In the evening, Leonie and I set out on our every-other-day run just outside the house and through the dry forest. We pass an old cemetery that is home to a variety of Commonwealth deceased from the wars. Since, there were many British soldiers that died here during the world wars. We also run through an untamed forest that still shows signs of the great fire from a few years back, that destroyed much of the area, and very nearly consumed the R’s vacation home. The path is well-worn, although it is certainly not paved, and in the mud on the side of the path are footprints of the sangliou, or wild boar that run rampant in the region.

This is my second time at the house in Bormes-les-Mimosas, and each time I feel the same sentiment. When I see my host siblings with their grandmother, I yearn for my own Nana. When I lay upon the pebbly beach at St. Clair, a 10 minute drive from the house, or swim in the turquoise Mediterranean Sea, I think just how much my Mom would love it here.

Saturday, May 09, 2009

You Better Finish the Tomato's

Contemplation the good and the bad.

"You better finish the tomatoes, Julie, because I know you are not going to eat the next course,” said Leonie casually, as she passed me the plate of tomatoes covered in her classic Balsamic sauce. It is a dish that I think is absolutely delicious despite it's simplicity.

Nina Robert, Jean-Francois's mother, burst into laughter, “Well isn’t that funny? You certainly know her well already!”  Well, already is probably not the right word, since I have been living chez les Robert's since August 27, 2008, a little over 8 months. Nevertheless, Leonie was perfectly right. I had no intention of eating the next course, some sort of meat that was still mooing.

Oddly enough, this past week vacationing at the R extended family summer vacation home in Bormes-les-Mimosas, just a top the famous French Riviera, has made me realize just how long, good and bad, I have lived with my dear host family.

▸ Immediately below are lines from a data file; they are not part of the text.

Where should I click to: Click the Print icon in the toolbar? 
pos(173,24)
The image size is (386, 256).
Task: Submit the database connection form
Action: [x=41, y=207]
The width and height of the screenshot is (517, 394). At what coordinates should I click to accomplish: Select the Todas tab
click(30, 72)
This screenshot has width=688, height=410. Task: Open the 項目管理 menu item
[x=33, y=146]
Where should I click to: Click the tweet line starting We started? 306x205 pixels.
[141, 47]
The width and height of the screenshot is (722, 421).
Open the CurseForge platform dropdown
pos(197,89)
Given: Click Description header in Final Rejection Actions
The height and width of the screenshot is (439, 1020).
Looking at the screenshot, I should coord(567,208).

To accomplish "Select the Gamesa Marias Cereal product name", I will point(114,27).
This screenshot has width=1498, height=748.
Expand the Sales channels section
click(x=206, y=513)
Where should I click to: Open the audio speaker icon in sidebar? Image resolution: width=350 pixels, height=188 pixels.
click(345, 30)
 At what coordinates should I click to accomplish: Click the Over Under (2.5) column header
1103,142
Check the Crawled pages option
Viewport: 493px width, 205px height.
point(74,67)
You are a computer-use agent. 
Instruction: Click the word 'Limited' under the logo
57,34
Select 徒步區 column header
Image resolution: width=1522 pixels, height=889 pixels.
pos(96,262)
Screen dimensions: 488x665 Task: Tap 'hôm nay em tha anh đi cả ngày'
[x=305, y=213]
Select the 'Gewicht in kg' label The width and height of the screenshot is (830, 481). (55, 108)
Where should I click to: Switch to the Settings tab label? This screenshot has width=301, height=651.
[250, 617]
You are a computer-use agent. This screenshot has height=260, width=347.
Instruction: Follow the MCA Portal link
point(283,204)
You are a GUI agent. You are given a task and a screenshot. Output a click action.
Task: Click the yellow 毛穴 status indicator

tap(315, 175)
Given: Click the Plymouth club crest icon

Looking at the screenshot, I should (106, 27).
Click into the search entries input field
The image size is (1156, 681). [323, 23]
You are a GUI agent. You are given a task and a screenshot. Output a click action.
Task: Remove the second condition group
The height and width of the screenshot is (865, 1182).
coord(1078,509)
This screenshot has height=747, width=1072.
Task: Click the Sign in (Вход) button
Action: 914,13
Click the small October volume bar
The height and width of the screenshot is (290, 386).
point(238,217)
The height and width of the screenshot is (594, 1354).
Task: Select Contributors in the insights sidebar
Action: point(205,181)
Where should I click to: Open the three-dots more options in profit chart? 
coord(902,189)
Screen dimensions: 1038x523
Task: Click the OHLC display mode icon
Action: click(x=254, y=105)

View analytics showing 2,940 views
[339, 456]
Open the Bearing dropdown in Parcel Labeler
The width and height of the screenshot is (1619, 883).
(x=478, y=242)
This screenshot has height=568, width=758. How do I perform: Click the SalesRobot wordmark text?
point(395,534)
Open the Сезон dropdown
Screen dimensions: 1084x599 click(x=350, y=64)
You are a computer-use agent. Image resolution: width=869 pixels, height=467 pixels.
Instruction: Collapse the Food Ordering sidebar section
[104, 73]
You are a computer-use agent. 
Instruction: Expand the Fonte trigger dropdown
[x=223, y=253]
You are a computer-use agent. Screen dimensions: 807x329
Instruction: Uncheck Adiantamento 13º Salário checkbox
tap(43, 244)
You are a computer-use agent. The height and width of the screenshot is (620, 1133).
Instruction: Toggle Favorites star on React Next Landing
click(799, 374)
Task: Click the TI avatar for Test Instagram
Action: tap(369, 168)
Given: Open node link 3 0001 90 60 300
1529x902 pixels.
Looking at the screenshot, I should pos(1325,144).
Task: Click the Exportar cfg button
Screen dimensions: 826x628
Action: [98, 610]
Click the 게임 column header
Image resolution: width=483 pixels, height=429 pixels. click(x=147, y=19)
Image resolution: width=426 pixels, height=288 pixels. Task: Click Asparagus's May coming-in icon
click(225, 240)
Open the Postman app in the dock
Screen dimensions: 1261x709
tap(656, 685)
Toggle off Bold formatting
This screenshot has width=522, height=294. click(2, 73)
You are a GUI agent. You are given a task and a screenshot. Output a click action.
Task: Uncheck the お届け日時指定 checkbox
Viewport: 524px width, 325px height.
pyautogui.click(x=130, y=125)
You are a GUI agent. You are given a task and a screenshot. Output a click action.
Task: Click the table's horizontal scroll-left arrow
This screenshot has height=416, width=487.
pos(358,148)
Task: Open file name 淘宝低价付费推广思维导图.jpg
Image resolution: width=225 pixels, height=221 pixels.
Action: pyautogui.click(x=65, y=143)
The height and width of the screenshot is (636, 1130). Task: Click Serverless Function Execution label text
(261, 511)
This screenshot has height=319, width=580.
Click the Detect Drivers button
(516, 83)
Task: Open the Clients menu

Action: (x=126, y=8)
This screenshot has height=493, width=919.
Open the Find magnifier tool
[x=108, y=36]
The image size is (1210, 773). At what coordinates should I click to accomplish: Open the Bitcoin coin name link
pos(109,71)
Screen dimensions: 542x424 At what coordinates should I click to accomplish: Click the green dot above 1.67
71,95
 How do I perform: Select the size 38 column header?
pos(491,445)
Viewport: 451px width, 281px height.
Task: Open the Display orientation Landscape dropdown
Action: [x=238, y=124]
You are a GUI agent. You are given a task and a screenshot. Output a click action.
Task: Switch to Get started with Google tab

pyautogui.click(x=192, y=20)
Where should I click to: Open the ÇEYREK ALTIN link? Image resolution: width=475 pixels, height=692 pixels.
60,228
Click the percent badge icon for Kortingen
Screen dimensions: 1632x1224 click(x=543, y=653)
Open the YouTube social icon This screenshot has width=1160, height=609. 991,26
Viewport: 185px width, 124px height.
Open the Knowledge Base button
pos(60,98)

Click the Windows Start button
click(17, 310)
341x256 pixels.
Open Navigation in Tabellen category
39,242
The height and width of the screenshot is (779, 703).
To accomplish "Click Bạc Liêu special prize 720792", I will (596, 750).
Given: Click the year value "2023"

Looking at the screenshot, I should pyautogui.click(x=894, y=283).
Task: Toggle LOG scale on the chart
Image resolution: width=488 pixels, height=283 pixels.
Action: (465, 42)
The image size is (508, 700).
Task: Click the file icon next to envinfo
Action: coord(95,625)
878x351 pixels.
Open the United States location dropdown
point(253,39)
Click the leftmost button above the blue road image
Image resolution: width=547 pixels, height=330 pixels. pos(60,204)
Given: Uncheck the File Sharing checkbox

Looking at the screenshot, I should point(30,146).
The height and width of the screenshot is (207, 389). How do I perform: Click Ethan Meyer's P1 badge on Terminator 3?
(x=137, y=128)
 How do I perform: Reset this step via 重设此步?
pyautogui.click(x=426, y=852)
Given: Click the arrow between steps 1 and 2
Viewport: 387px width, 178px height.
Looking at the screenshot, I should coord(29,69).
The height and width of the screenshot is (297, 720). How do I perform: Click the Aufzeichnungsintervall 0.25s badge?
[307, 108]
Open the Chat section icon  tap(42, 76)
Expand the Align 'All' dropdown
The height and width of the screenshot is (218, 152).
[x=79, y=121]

Leonie and Jean-Francois. I can not imagine they'd be happy with
me for taking this stealth photo.
Firstly, it is not always easy. I am down in the South of France with the Robert's for 8 days, and for the first 3 days, I was completely convinced that each and every one of my host family members was ready to kill me. I had just returned from the Eurotour and my French was non-existent, to say the least. I was also pretty much a walking skeleton, having a hard time catching up on all the missed sleep from the tour. I sat at the dinner table, half asleep and unable to understand anything, except the annoyance that everyone seemed to have with me that was slowly accumulating. One afternoon, after Leonie, truthfully explained that she felt really bad for me, since my French is terrible, I do not have friends at school, and the Robert's are not the most average French family, I made a rash decision to change my plane ticket for a half a month earlier. I am still leaving this option open, but things have gotten a lot better.

Dans le sud...
Secondly, it stopped raining in Provence, and the bitter sun is now frying skin to a crimson lobster shell. Even though I look like a peach, one thing good has come from the situation; the return of my French. Since the sun is out, instead, of retreating to the comfort of the English language via my computer, or as in the case of my host siblings, indulging in staying as far away from each other as possible, I am forced to listen and speak to everyone. It is great because I like talking, and I am not so shy about my French anymore. I know it sucks, they know it sucks, and no one really cares anymore.

The other night during our every-other-day run through the woods, I told Leonie that it had been 8 months since I arrived. We both laughed at my first night, my ACTUAL non-existent French, my first taste of alcohol, the going away party for Cha Cha with Indian food.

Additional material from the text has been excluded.